TypeScriptのStructural Subtypingの話2

前回の記事ではNode.JSのCモジュールなどTypeScriptの世界だけで完結しない話について型システムがどう扱うか、ということを書いた。

今回は近いところでちょっと違う話。

前回の話を考えているとき、TypeScript自体のソースコードをちょっと調べていて気づいたパターンがある。それはたとえば https://github.com/Microsoft/TypeScript/blob/master/src/compiler/types.ts#L13 などに特有なのだが、 brand という特殊なフィールドを持つ型が何箇所かで定義されている。

この例では

export type Path = string & { __pathBrand: any };

という定義で、これはPathという型を定義しているのだけど、実質的にはPathはstring(文字列)だということを言っている。Node.JSではパスに対しては文字列が使われているという現状からそのようになっている。

そしてTypeScriptはインタフェースさえ合っていれば同じように引数に渡せるため、この型システムではPathとstringを区別することはできない(なぜなら同じ型だから!)。引数の順番を間違えたとか、そういうケアレスミスによって間違った文字列が渡されても間違いが検出できない。

そこで __pathBrand というフィールドを Path 型の定義に追加している。ただの文字列にはこのフィールドはない。またPath型を返す関数は文字列をType assertion (キャストのようなもの)によって変換しているため、実際のコードには __pathBrand は出現しない。

これによって全く同じ型の値をそのまま扱いつつ、些細なミスをコンパイラが検出してくれるようになる。

似たような仕組みは構文木にも現れていて、特定の構文要素をグルーピングするのにこのようなbrandのようなものを使い、間違ったものを渡すようなケアレスミスを防いでいる。
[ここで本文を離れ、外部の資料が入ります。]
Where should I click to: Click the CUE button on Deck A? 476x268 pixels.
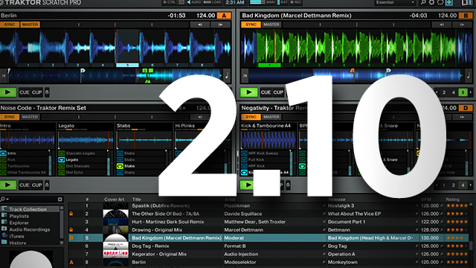pyautogui.click(x=25, y=92)
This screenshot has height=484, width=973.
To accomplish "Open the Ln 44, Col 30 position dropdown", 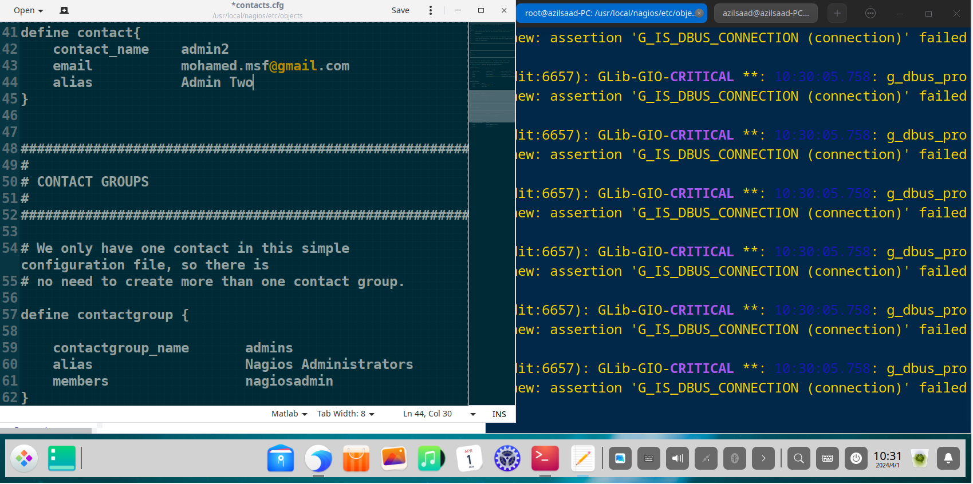I will point(473,414).
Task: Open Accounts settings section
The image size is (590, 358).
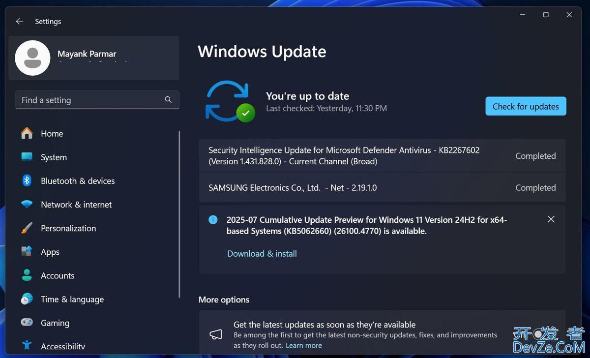Action: 57,275
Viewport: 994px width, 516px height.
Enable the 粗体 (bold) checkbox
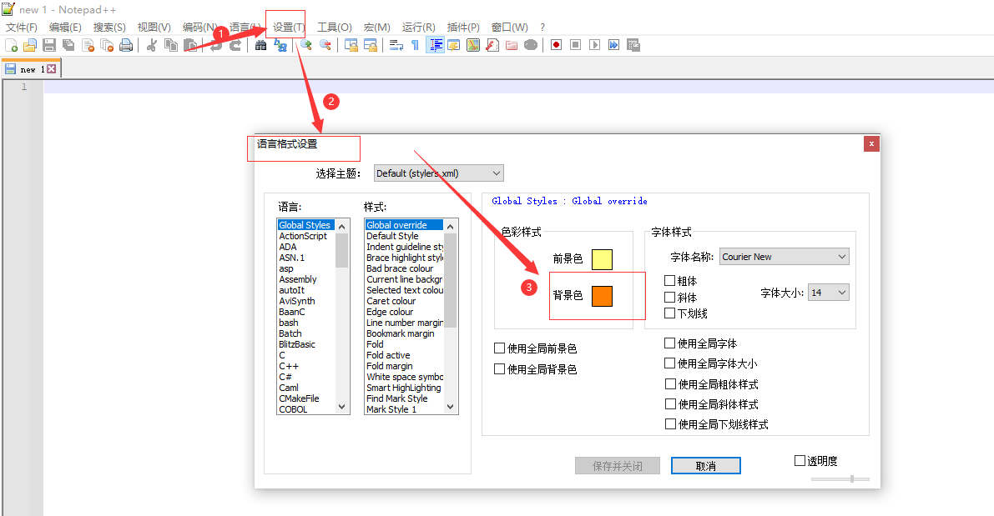670,283
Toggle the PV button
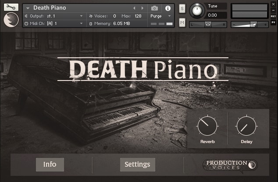 pos(273,22)
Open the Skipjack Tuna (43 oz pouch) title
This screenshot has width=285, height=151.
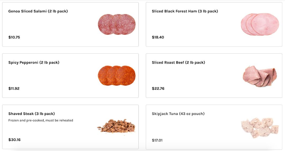[178, 114]
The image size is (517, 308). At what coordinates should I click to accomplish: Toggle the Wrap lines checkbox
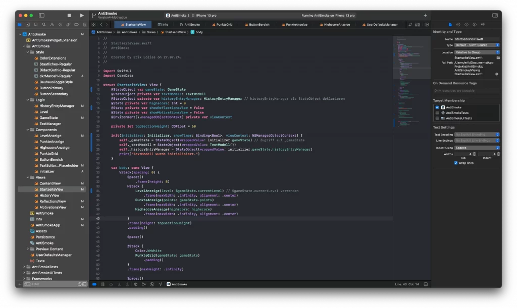[456, 163]
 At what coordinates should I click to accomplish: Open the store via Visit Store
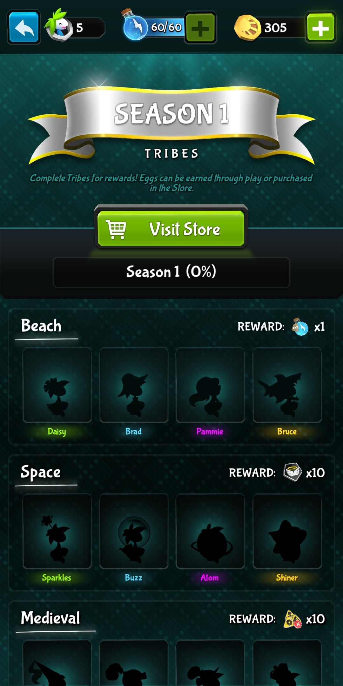point(171,229)
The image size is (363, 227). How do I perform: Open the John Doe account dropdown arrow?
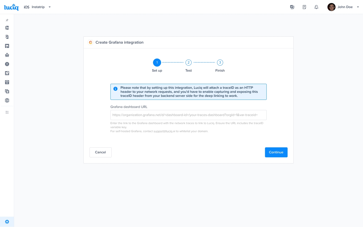click(x=358, y=7)
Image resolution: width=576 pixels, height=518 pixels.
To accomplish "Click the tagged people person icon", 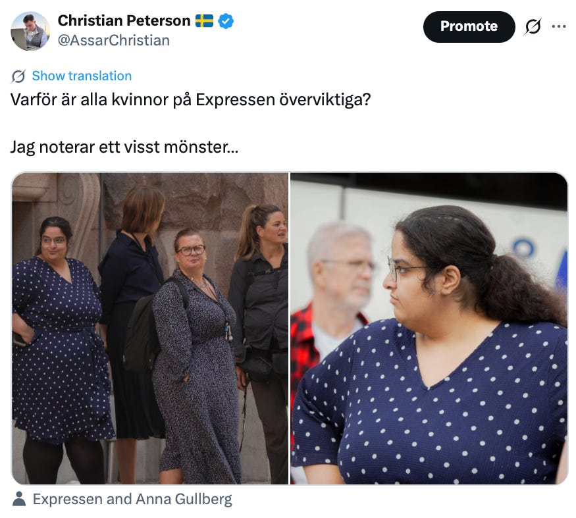I will point(19,499).
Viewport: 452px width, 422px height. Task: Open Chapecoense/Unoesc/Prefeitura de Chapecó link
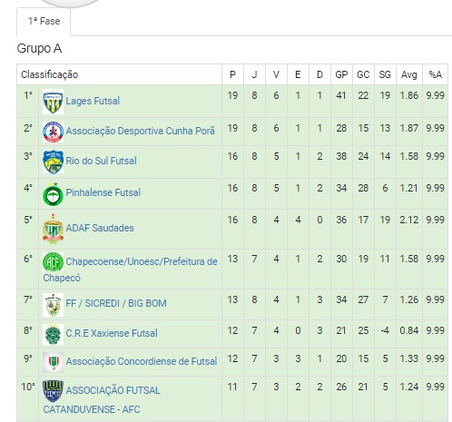(x=130, y=270)
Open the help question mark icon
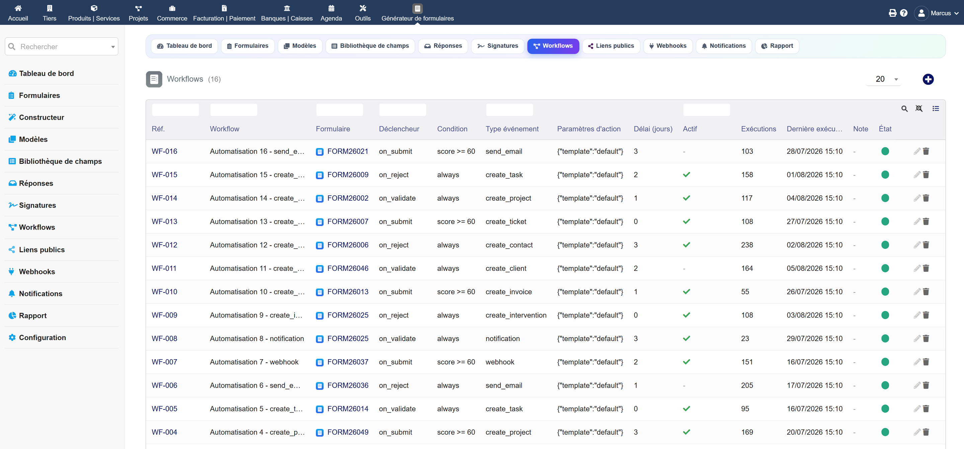The height and width of the screenshot is (449, 964). pyautogui.click(x=904, y=13)
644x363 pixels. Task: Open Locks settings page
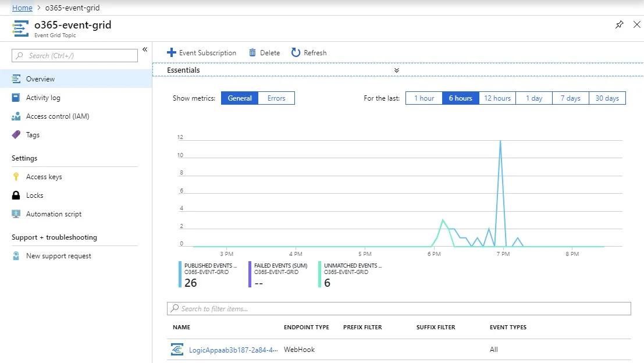(34, 195)
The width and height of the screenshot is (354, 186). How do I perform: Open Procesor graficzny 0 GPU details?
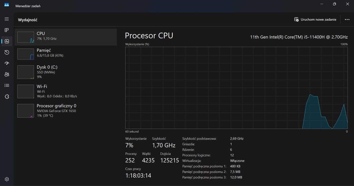click(67, 110)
もちろんこのテクニックは完全ではなくて、やろうと思えば適当に __pathBrand のようなフィールドを追加してやることでチェックを迂回できる。でもいかにも意味のありげな名前だし、コメントにも明記されている(vscodeなどではこういうコメントも付随して定義されているし)。そして何よりこのテクニックは正確に検証するというよりはケアレスミスを減らすためのテクニックなので、意図的に回避したい人を止めるものではない、っていうところだろう。


こういうことをやりたければ、ふつうの関数型言語であれば新しい型を定義したり、 phantom type を使ったりするところだと思う。

Go言語であれば普通に新しい型を定義して元の型と互換性をなくすといったところかな。

こんな具合に「構造上は全く同じだが何らかの事情で処理系上は区別したい型」というのは、現実のプログラミングでは意外とほしくなることがあり、インタフェースの一致だけに限定したシステムだけではこういう区別はできない。そういう事情でTypeScriptにはこんなテクニックが使われている、という話でした。

Ruby 3ではこういう問題をどう扱うのかな、というのは気になっています。